Inflation slows, but not for food
The Canadian Press - Feb 21, 2023 - Business Buzz

Photo: The Canadian Press

OTTAWA — The annual inflation rate slowed more than expected in January, suggesting the Bank of Canada is likely content with its decision to pause rate hikes as price pressures continue to ease.

In its consumer price index report released Tuesday, Statistics Canada said the deceleration in headline inflation to 5.9% in January from 6.3% in December reflects a base-year effect.

A base-year effect refers to the impact of price movements from a year ago on the calculation of the year-over-year inflation rate.

Given much of the acceleration in price growth happened in the first half of 2022 as the threat of Russia invading Ukraine turned into a reality, the federal agency said the annual inflation rate will continue to slow in the coming months.

The last time Canada’s annual inflation rate was below 6% was in February 2022 when it was 5.7%.

The headline rate came in lower in January than many commercial banks were anticipating in their forecasts, signalling good news for the Bank of Canada.

Last month, the Bank of Canada hiked its key interest rate for the eighth consecutive time since March 2022, bringing it from near zero to 4.5%. That’s the highest it’s been since 2007. At the time, the central bank said it would take a “conditional” pause to assess the effects of higher interest rates on the economy.

In an interview, BMO chief economist Douglas Porter said the positive surprise in Tuesday’s report was “very welcome,” but noted some of the decline in headline inflation had to do with one-off events.

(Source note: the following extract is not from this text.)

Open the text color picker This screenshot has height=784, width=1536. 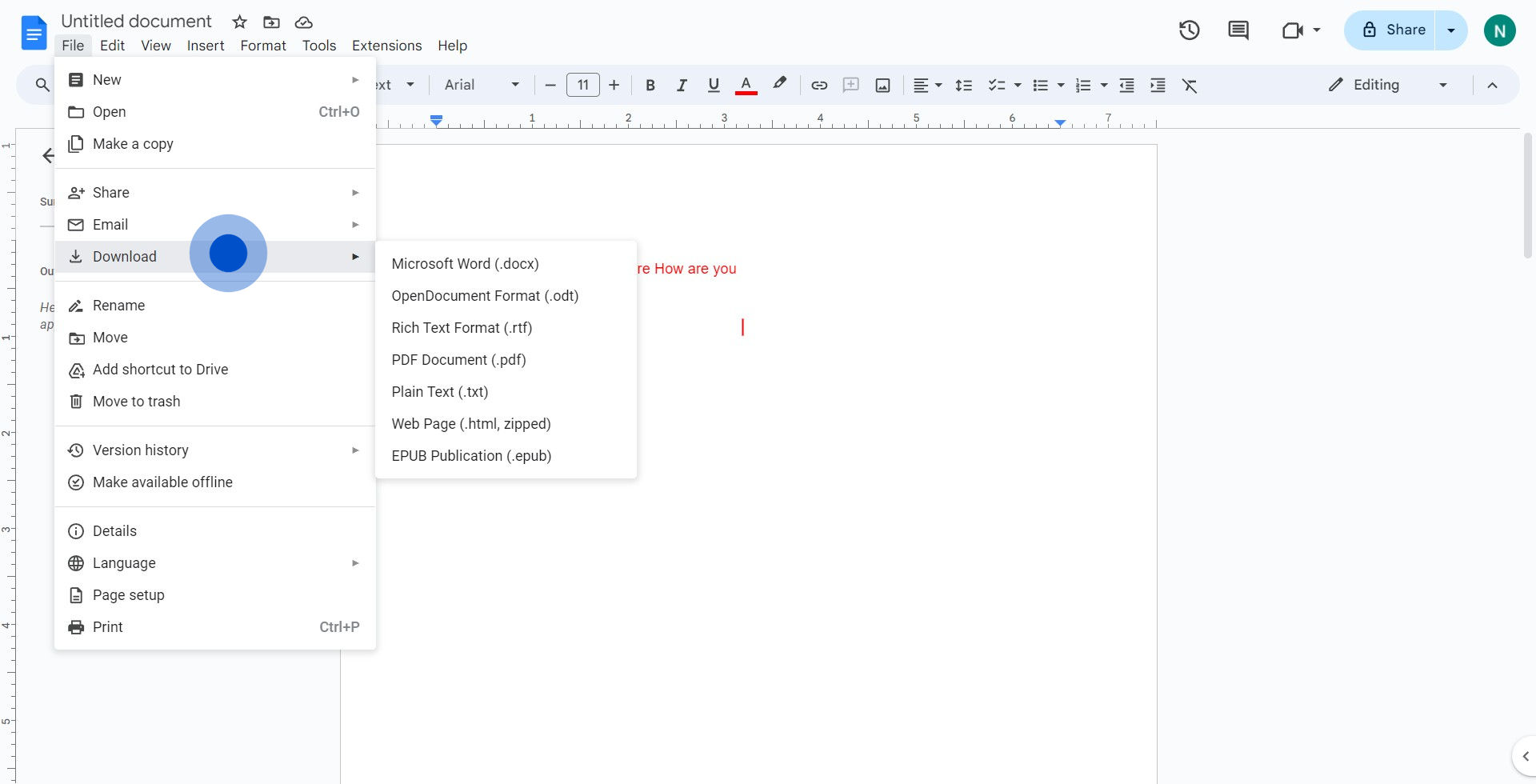click(746, 85)

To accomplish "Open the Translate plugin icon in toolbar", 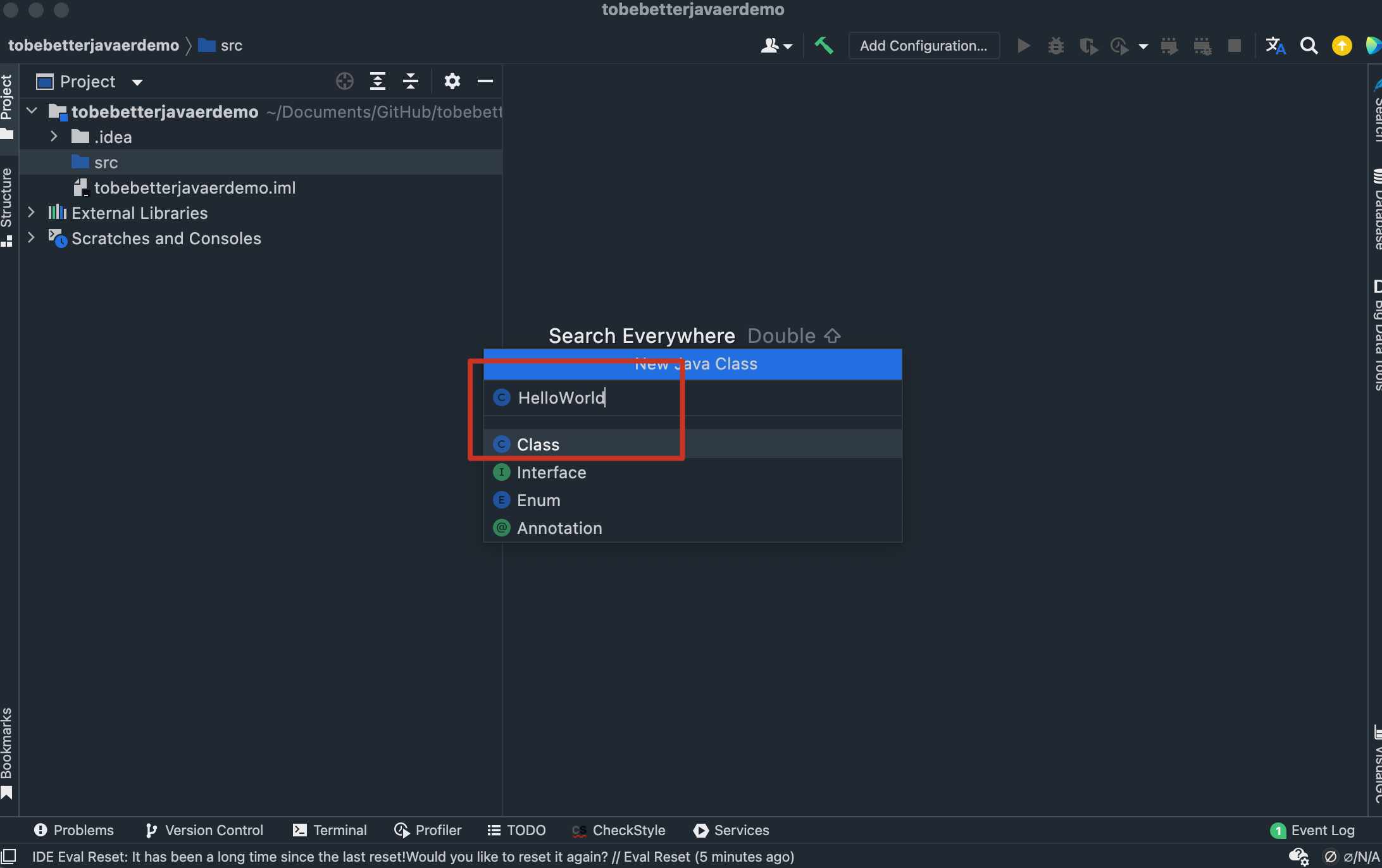I will click(1275, 46).
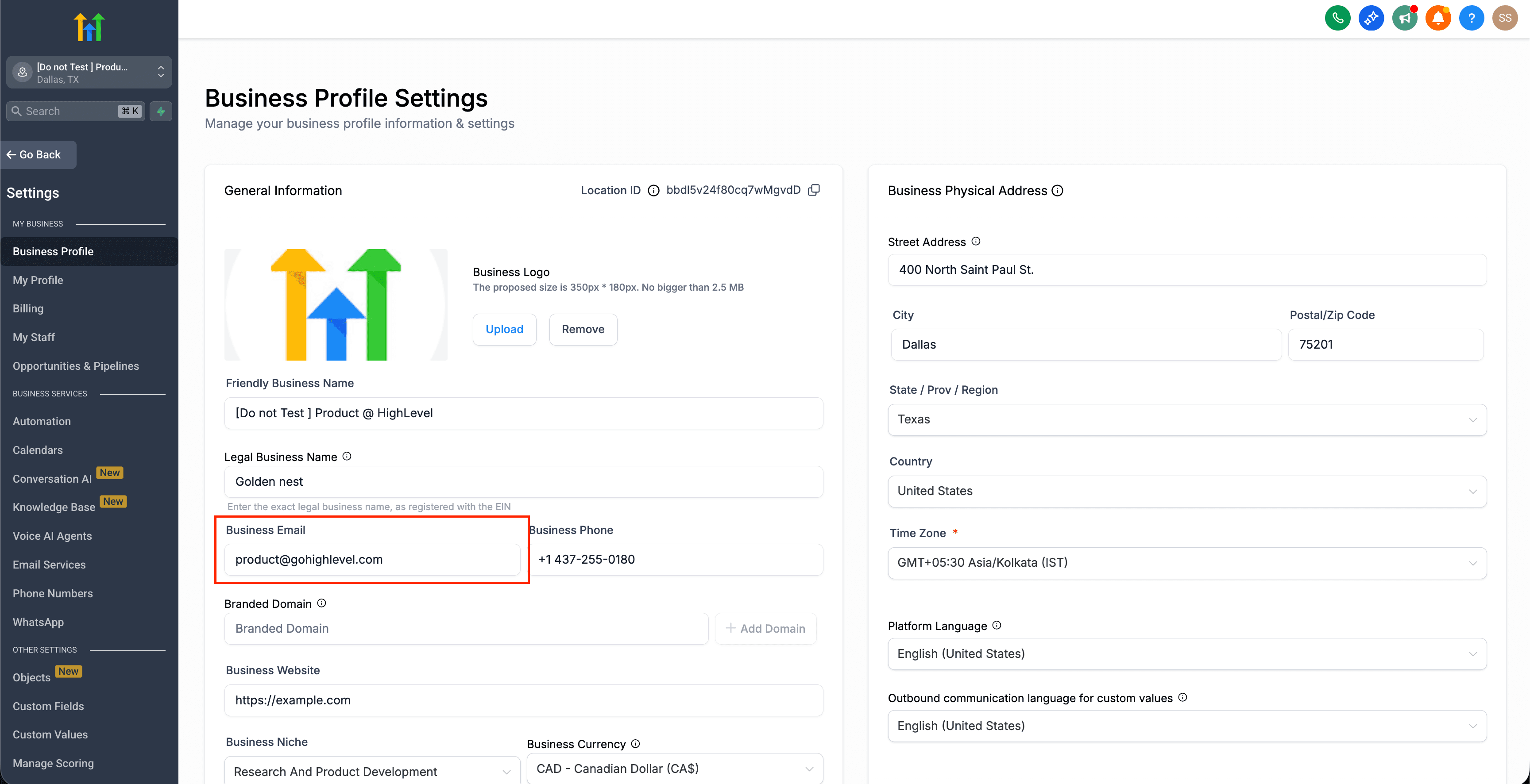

For example, prices for cellular services were down because of extended Boxing Day sales.

“On balance, this slightly takes the pressure off of the Bank of Canada,” Porter said, adding that another hike at the central bank’s next rate decision on March 8 is most likely off the table.

On a monthly basis, higher gasoline prices in January drove the overall price level higher compared with December. The federal agency said the consumer price index rose 0.5% in January after declining by 0.6% a month prior.

According to its most updated forecast, the Bank of Canada anticipates the annual inflation rate to fall to about 3% by mid-year. A return to its 2% target is expected in 2024.

Grocery prices were up 11.4% compared with a year ago, marking an acceleration from 11% in December. The federal agency said prices for meat, bakery goods, and vegetables all rose faster.

Porter said the food inflation was the “one piece of bad news” in the January inflation report.

The chief economist stressed that soaring grocery prices is a global phenomenon, noting it is “not a Canadian story alone.”

Some factors playing into this, he said, include avian flu affecting poultry products and the war in Ukraine affecting vegetable oil and grain prices.

Fan said although Canadians have yet to see grocery prices ease, lower commodity prices will eventually feed through the supply chain to retail prices.

“It’s just taken a bit longer than many had expected.”